Welcome to part eight of my look at Steve Gerber’s “Son of Satan”, published in Marvel Spotlight circa 1975.
When last we visited Daimon Hellstrom, he was under a curse from a strange old lady who used the tarot to tell our hero’s fortune and somehow also seal his fate, as the tarot cards somehow came to life under the power of the curse.
Speaking of which, there’s the old crone, now appearing on a random rooftop in St. Louis, where she stops by to conveniently visit Daimon’s semi-girlfriend Katherine Reynolds and college coed Christine while also reminding us of her curse. Thank you, crone! She reminds us that part of her tarot reading involves the ten of swords, and somehow – conveniently (or is it?) the son of Satan finds himself under thread by ten men holding swords.
Thankfully those men are nihilists, though they’re not German and this comic appeared years before Lebowski. They did appear a few weeks back when strange mystic holes appeared in a St. Louis park (the resulting investigation of which sent Daimon back to ancient Atlantis because why the fuck not) but at that point the nihilists were odd and kind of scary. This time they still are odd but they’re not scary, more inept. Look how Daimon escapes!
Yes, they all close their eyes before swinging their swords, which is a little like closing your eyes before attempting to parallel park though it’s questionable which puts the attacker at more of a risk to life and limb. It’s an odd decision by Gerber, and one that seems total reasonable on the surface, but also an idea that makes no damn sense in the practical sense. Still, it’s great that nihilists had their own special enemy in 1970s Marvel Comics.
Of course, Daimon escapes – after he magically summons his trident to spirit him away. Meanwhile, the crone also wanders off. Coincidence… or something more?
Daimon wanders to the apartment he’s renting, where he finds his friends but also discovers that there’s been a bizarre execution. It seems the nihilists have “accused the clerk of boarding demons in this hotel – then they skewered him” with ten swords, as a police Detective reveals.
Our hero wanders off, confused by these activities. As Gerber puts it in one of his typically flowery and wonderful captions, “The air grows chill – the wind biting. And a moment later, white flakes dot the grimy pavement. Snow. From out of a sky that was clear minutes before. Daimon pulls his cloak tight about him for warmth and sits pondering, engulfed by despair, barred from his texts. He has nowhere to go. No notion of what to do.”
We’re reminded in that moment that Daimon Hellstrom isn’t a super-hero in any sort of conventional sense. He doesn’t fight evil super-villains or foreign spies. Instead Daimon Hellstrom is a deeply conflicted man who is simply trying to make his way in the world and hold back his father’s incredible tide of evil as much as he can.
That makes the sequence above delightful. The hero has hit bottom, and like many people who hit bottom, he has found refuge in a church. He finds unquestioning love and acceptance, no matter how outlandish or strange his own view of the world might be. Here Gerber is indulging in some wonderfully interesting storytelling, presenting Hellstrom as a man very different from his father (who is literally Satan). He craves love. He’s willing to be led. And he desperately wants to be happy.

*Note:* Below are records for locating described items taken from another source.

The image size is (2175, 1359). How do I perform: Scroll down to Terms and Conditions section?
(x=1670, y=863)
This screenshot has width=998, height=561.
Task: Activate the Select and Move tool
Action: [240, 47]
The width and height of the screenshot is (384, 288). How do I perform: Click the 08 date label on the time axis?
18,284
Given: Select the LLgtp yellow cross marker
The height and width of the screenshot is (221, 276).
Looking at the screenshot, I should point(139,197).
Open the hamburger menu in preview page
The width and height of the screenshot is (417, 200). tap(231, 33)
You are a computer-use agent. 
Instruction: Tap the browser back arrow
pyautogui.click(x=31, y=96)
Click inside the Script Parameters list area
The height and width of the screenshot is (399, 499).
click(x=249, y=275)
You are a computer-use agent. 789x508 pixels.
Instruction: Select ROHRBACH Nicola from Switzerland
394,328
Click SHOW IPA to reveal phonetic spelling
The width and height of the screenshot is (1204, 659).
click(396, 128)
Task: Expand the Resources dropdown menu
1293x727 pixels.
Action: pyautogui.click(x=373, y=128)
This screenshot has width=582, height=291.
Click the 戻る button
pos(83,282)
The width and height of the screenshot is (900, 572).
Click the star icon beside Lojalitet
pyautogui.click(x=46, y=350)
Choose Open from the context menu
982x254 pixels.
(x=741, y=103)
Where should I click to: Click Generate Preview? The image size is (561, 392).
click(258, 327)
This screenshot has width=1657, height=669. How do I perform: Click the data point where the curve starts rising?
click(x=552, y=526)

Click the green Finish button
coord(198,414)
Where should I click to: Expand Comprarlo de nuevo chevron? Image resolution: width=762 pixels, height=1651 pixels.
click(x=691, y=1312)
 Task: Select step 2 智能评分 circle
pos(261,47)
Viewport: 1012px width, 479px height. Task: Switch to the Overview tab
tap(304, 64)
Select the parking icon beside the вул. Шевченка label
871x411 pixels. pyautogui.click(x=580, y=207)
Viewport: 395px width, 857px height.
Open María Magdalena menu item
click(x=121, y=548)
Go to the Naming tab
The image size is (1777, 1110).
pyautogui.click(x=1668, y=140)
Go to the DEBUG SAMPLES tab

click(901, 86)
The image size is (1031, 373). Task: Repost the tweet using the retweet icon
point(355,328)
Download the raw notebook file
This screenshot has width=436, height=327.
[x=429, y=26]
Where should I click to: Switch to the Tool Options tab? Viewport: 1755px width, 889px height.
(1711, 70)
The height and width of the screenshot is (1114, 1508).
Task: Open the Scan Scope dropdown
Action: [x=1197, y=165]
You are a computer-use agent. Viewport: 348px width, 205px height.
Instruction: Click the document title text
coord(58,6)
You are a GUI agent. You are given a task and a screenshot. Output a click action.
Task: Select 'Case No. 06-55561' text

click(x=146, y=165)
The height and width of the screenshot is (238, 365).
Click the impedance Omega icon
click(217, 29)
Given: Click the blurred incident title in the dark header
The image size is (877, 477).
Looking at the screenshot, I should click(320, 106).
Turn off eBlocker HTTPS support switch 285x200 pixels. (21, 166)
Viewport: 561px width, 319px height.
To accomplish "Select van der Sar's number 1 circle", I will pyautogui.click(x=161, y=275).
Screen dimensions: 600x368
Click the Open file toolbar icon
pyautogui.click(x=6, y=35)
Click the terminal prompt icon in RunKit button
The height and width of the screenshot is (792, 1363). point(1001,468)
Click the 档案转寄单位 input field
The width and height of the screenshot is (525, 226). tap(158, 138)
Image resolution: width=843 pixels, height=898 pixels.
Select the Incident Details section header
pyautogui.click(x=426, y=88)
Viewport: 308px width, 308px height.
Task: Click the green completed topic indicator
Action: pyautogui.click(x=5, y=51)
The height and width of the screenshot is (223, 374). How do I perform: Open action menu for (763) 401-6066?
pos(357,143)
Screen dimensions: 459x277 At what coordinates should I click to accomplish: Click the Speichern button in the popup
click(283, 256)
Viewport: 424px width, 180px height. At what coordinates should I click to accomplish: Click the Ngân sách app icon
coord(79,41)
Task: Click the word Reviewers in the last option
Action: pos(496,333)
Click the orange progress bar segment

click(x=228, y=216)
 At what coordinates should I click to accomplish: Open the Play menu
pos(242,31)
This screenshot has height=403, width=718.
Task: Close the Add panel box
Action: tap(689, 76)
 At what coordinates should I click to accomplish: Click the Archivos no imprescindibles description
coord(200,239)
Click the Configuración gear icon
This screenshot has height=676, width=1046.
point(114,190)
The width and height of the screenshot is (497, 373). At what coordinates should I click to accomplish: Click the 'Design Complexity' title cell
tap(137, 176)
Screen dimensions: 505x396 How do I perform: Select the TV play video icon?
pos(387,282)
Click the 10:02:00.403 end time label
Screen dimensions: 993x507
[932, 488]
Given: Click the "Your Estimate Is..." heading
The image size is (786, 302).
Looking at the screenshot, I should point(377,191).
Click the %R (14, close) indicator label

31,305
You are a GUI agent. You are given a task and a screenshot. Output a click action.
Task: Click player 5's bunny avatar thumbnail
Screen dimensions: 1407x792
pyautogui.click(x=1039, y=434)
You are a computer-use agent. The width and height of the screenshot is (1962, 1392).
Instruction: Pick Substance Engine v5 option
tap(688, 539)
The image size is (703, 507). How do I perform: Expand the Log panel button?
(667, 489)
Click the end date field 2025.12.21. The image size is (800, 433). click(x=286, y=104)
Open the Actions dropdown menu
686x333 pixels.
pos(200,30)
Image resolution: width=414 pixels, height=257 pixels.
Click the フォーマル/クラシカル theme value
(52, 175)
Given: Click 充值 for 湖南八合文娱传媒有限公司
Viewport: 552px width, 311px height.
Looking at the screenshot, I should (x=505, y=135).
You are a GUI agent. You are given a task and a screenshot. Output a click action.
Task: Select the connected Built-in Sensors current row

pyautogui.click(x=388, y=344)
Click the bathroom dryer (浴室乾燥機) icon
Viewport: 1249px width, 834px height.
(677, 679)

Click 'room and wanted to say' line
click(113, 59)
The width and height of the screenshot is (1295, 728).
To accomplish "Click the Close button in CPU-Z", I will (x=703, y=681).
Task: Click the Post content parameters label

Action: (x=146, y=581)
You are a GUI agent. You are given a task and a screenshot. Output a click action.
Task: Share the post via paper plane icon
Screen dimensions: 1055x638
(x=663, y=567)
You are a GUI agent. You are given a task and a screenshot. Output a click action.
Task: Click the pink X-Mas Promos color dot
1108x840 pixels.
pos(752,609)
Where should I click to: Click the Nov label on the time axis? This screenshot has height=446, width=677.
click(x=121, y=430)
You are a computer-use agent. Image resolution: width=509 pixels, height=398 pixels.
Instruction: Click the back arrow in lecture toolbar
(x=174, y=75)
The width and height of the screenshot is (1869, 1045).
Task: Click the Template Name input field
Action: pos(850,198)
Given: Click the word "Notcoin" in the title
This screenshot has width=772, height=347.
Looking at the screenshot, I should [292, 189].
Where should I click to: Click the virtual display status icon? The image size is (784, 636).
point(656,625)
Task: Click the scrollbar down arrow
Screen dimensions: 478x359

Of course we know this story won’t have a happy ending, as we find that the next tarot-related event has happened. It seems that St. Louis has a water tower that’s shaped like a Corinthian column and that column is being imperiled by the crone’s evil. In their confrontation, we find out her name, her life status (currently dead) and why she’s so set on destroying the life of a young college girl.
Sure the scene is hokey (especially the melodramatic image in panel five above) but it also sets the milieu of the Son of Satan in a larger context. We learn where our hero fits in his world and how he’s perceived outside of his little eighteen page bi-monthly story. It seems he’s thought of pretty damn well. Good for him.
After a bit of a mindfuck, where Daimon perceives the whole world as being upside down; and a bit of a physical fuck, where he’s shot by police officers while he’s flying through the air, this issue ends with a bit of an existence fuck for Daimon Hellstrom, which is to say that somehow his mind has become detached from his body and he literally is standing next to himself as his unconscious body is taken to a police station.
“Journey into Himself”, next week, promises some prime Gerber writing, seeing as how the comics writer as always so well known for his heroes’ existential doubts. I only hope the character moments are as resonant as the best moments here in this story. Marvel Spotlight #21 screamed out for more length, more explanation of Daimon’s experience at the church and more of the crone’s experience as a pariah. It’s tempting to say that a more modern writer might have composed these scenes differently, but that’s a moot point because a more modern writer would never have come up with such an off-the-wall scenario.
Steve Gerber’s “Son of Satan” was a picture of its times, and a glorious picture it was.